What is the right path when the choices are between the immoral and the impossible? It is hard to feel comfortable with child quotas, mandatory sterilization or any other similar policy that visits that kind of governmental control on such a personal and private aspect of everyone’s life. But it is ludicrous to simply hope that humanity suddenly comes to its senses and collectively decides to have no more than one child each until the planet and our presence is in balance.

But isn’t the alternative to proactively addressing the issue unrestrained growth until we hit uncontrollable collapse?

I really have no idea what we should do about it.

7 thoughts on “Global Population Speak Out

  1. Educated women have fewer children. Given enough education, women have fewer children than the replacement rate. This is already happening in large parts of Europe, and some parts of New England. Sterilization, child quotas, etc, have been tried by China, and they have nearly worked – but China is still (just barely) above the replacement rate. In other words – the heavy handed methods do not work as well as education.


  2. The famous “demographic transition” is an illusion caused by increased international mobility. Education has always raised women to a higher economic class; upper class women have always had fewer children than lower class women; and their numbers have always been made up from the lower class. All that’s happening now is that the upper and lower classes come from different countries instead of from the same country.

    The actual population densities of Europe and New England aren’t going down, and the population densities of the countries the immigrants to Europe and New England are coming from aren’t going down as a result of emigration either. It’s just the same dynamic as ever, played out on an international instead of local scale.


  3. “China is still (just barely) above the replacement rate.”

    Searching on the internet, I could find this site that contradicts what you have said. I quote:

    “China’s future population growth is a product of past growth. The average number of children per woman has been below the replacement level of 2.1 since the mid-1980s. Most recent estimates from the State Statistical Bureau assume that current fertility on a national average is at 1.85 children per woman.”


  4. Making contraception of all kinds (including the software: comprehensive sex education) very easily and very widely available would seem the logical minimal first step.

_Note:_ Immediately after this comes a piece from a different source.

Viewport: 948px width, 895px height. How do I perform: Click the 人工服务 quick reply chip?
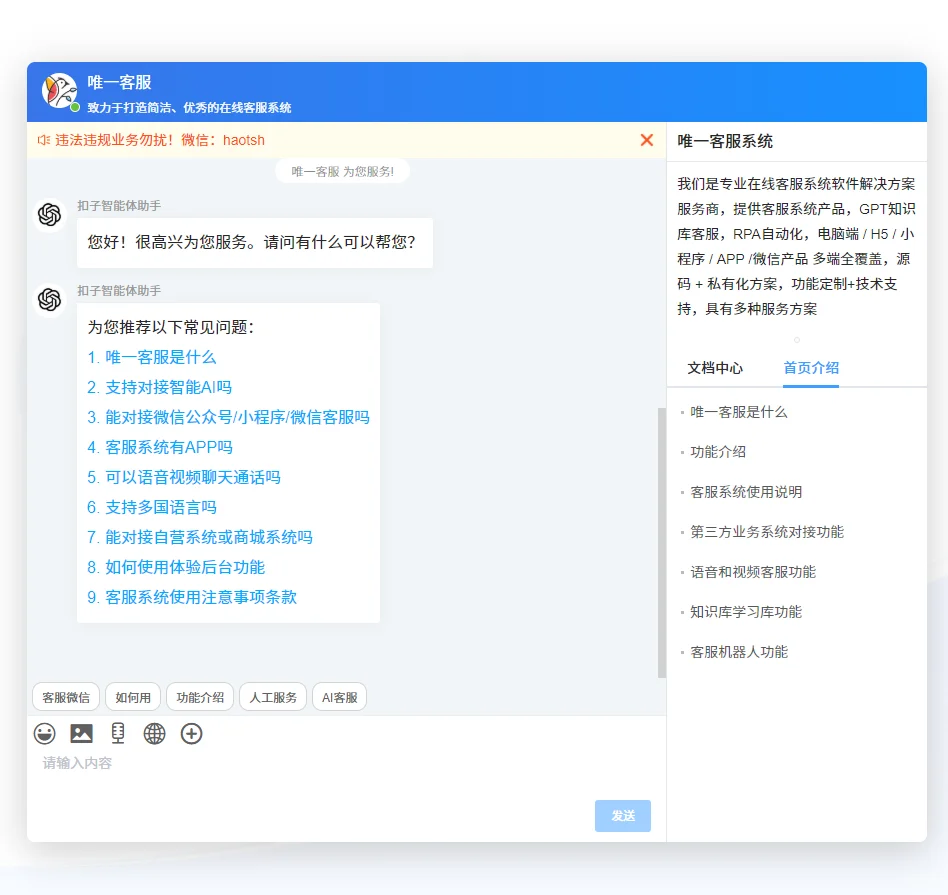click(x=273, y=697)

Unfortunately, that would upset a lot of cultural (mostly religious) applecarts, so there will be much resistance – but when those problems are compared to a massive population crash, the choice is fairly clear.

    The same difficulties – and the same rejoinder – apply to the next move: giving/allowing women a wider range of career paths than motherhood.

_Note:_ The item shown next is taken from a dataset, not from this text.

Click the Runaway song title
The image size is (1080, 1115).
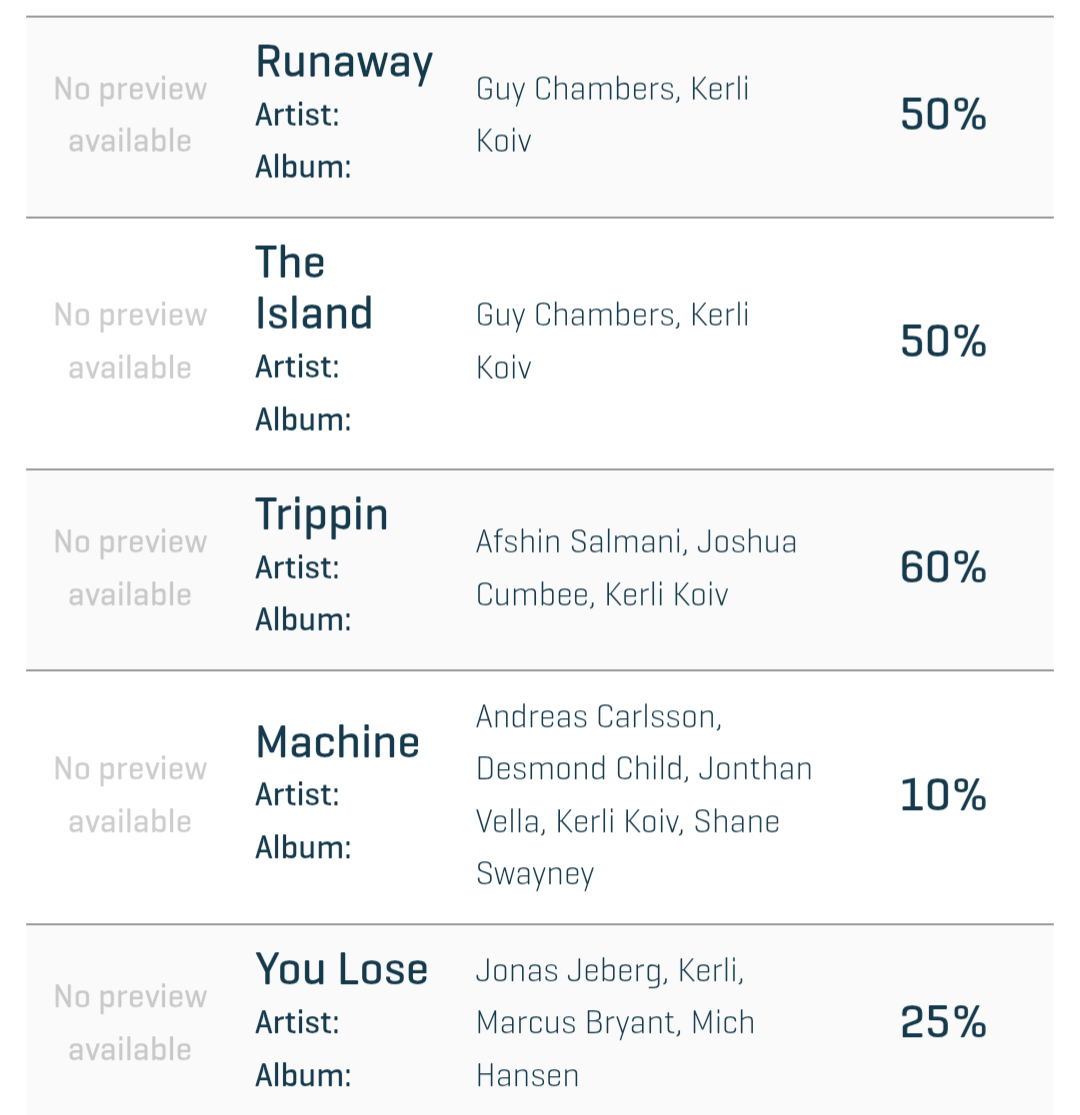click(x=344, y=62)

    My personal hope is to inculcate the value that humans are a high-K species, best suited for having few offspring and investing heavily in each. (Yes, I do recognize that’s only a small part of a much larger puzzle.)


  5. Something else to bear in mind: population growth is deeply intertwined with the “limitless growth of everything” model of modern capitalism.

    Attempts to reduce the former are attacks on the latter, or at least have often been treated as such by the Powers What Is. Regardless of the merits of any given demographic strategy, it cannot avoid the ideological context of politics-as-we-have-it any more than it can bypass religion – and that’s just to get enough voice to be noticed…


  6. IMHO the mother of all problems, and ultimately the hardest to solve, is the mater of population limits. All of the biggest problems are tied into population issues. War, famine, disease, energy shortages, poverty and the lack of both education and human rights are intimately tied into population issues.

    But how do you tell a man that he can’t have more children? It is taken as read that children are gift from on high and couples have a right, granted from on high, to have as many children as they wish.


  7. It’s good to see someone popping their head up over the parapet and talking about this modern taboo. If you don’t already know about it then Google “optimum population trust” for an organisation that tries to raise the profile of uncontrolled human growth.

    It seems to me that there are too many vested interests that see increasing population as “a good thing”. Even if it was technically possible to cram more and more people into a smaller space and still feed them (as some argue), what sort of quality will those lives have?

    While the capitalist system sees humans as predominantly economic units/consumers to maintain (the myth of) continual economic growth then even simple steps like biasing the tax system to encourage small families (e.g. half child allowance for 2nd child, none beyond that) are unlikely. Politicians prefer to state that more young people are needed to support the aging population.

    Politicians have been glacially slow to tackle the threat of climate change and, despite the obvious link to planetary carrying capacity, it’s hard to see any government even openly discussing the subject. Sadly it currently seems that the only way population would decrease is through constant or major wars, a fatal pandemic, major resource shortages, etc. Not a rosy future to consider.